WHAT TO PRODUCE
Copy each of the records below word for word, leaving nothing out.

PROVIDED INFORMATION
========================
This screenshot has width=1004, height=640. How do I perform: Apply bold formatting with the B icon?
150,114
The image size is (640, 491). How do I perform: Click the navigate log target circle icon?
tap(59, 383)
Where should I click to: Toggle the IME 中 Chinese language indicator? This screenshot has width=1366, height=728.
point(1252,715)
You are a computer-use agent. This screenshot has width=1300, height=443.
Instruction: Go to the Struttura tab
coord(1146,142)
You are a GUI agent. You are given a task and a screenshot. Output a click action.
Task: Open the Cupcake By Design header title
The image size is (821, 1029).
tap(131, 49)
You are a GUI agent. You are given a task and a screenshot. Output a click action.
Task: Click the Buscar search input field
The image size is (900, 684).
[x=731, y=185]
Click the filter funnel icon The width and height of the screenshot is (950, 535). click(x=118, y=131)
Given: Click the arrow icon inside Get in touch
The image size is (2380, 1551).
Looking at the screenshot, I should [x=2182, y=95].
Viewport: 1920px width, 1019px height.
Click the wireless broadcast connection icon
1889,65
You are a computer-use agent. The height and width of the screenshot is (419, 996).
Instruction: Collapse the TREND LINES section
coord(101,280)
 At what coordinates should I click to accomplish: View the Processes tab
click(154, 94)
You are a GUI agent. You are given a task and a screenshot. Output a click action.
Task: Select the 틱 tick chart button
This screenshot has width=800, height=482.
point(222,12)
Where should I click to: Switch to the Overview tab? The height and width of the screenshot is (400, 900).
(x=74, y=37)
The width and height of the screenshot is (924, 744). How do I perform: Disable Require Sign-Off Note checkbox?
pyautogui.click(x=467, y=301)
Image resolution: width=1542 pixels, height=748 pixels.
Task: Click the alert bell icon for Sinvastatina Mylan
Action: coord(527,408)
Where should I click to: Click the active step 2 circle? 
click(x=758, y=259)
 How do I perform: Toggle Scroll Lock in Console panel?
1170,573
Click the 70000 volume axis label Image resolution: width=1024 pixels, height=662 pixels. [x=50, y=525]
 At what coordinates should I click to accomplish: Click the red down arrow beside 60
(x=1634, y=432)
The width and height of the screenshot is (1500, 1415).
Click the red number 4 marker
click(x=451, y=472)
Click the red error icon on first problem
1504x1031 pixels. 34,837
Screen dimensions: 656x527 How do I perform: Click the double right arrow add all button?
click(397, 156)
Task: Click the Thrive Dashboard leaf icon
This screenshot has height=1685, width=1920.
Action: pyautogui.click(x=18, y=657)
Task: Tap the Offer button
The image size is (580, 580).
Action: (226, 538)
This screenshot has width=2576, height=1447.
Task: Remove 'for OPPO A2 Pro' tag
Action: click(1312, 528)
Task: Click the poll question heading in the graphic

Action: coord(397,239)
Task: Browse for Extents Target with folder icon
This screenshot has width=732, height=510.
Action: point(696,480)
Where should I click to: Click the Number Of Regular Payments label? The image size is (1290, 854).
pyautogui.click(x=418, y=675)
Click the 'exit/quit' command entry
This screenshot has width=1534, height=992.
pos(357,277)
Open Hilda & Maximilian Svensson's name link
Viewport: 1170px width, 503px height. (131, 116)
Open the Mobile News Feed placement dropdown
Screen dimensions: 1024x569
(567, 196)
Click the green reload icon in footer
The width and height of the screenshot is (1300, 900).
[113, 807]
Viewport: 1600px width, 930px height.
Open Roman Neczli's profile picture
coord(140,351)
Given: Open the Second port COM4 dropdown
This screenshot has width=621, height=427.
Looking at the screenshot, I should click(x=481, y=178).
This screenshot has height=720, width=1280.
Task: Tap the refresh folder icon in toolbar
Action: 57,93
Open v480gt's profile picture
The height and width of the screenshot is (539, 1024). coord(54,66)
========================
EXERCISE RESULT
This screenshot has width=1004, height=640. How do I perform: Apply bold formatting with the B icon?
150,114
The image size is (640, 491). How do I perform: Click the navigate log target circle icon?
tap(59, 383)
Where should I click to: Toggle the IME 中 Chinese language indicator? This screenshot has width=1366, height=728.
point(1252,715)
You are a computer-use agent. This screenshot has width=1300, height=443.
Instruction: Go to the Struttura tab
coord(1146,142)
You are a GUI agent. You are given a task and a screenshot. Output a click action.
Task: Open the Cupcake By Design header title
The image size is (821, 1029).
tap(131, 49)
You are a GUI agent. You are given a task and a screenshot. Output a click action.
Task: Click the Buscar search input field
The image size is (900, 684).
[x=731, y=185]
Click the filter funnel icon The width and height of the screenshot is (950, 535). click(x=118, y=131)
Given: Click the arrow icon inside Get in touch
The image size is (2380, 1551).
Looking at the screenshot, I should [x=2182, y=95].
Viewport: 1920px width, 1019px height.
Click the wireless broadcast connection icon
1889,65
You are a computer-use agent. The height and width of the screenshot is (419, 996).
Instruction: Collapse the TREND LINES section
coord(101,280)
 At what coordinates should I click to accomplish: View the Processes tab
click(154, 94)
You are a GUI agent. You are given a task and a screenshot. Output a click action.
Task: Select the 틱 tick chart button
This screenshot has width=800, height=482.
point(222,12)
Where should I click to: Switch to the Overview tab? The height and width of the screenshot is (400, 900).
(x=74, y=37)
The width and height of the screenshot is (924, 744). How do I perform: Disable Require Sign-Off Note checkbox?
pyautogui.click(x=467, y=301)
Image resolution: width=1542 pixels, height=748 pixels.
Task: Click the alert bell icon for Sinvastatina Mylan
Action: coord(527,408)
Where should I click to: Click the active step 2 circle? 
click(x=758, y=259)
 How do I perform: Toggle Scroll Lock in Console panel?
1170,573
Click the 70000 volume axis label Image resolution: width=1024 pixels, height=662 pixels. [x=50, y=525]
 At what coordinates should I click to accomplish: Click the red down arrow beside 60
(x=1634, y=432)
The width and height of the screenshot is (1500, 1415).
Click the red number 4 marker
click(x=451, y=472)
Click the red error icon on first problem
1504x1031 pixels. 34,837
Screen dimensions: 656x527 How do I perform: Click the double right arrow add all button?
click(397, 156)
Task: Click the Thrive Dashboard leaf icon
This screenshot has height=1685, width=1920.
Action: pyautogui.click(x=18, y=657)
Task: Tap the Offer button
The image size is (580, 580).
Action: (226, 538)
This screenshot has width=2576, height=1447.
Task: Remove 'for OPPO A2 Pro' tag
Action: click(1312, 528)
Task: Click the poll question heading in the graphic

Action: coord(397,239)
Task: Browse for Extents Target with folder icon
This screenshot has width=732, height=510.
Action: point(696,480)
Where should I click to: Click the Number Of Regular Payments label? The image size is (1290, 854).
pyautogui.click(x=418, y=675)
Click the 'exit/quit' command entry
This screenshot has width=1534, height=992.
pos(357,277)
Open Hilda & Maximilian Svensson's name link
Viewport: 1170px width, 503px height. (131, 116)
Open the Mobile News Feed placement dropdown
Screen dimensions: 1024x569
(567, 196)
Click the green reload icon in footer
The width and height of the screenshot is (1300, 900).
[113, 807]
Viewport: 1600px width, 930px height.
Open Roman Neczli's profile picture
coord(140,351)
Given: Open the Second port COM4 dropdown
This screenshot has width=621, height=427.
Looking at the screenshot, I should click(x=481, y=178).
This screenshot has height=720, width=1280.
Task: Tap the refresh folder icon in toolbar
Action: 57,93
Open v480gt's profile picture
The height and width of the screenshot is (539, 1024). coord(54,66)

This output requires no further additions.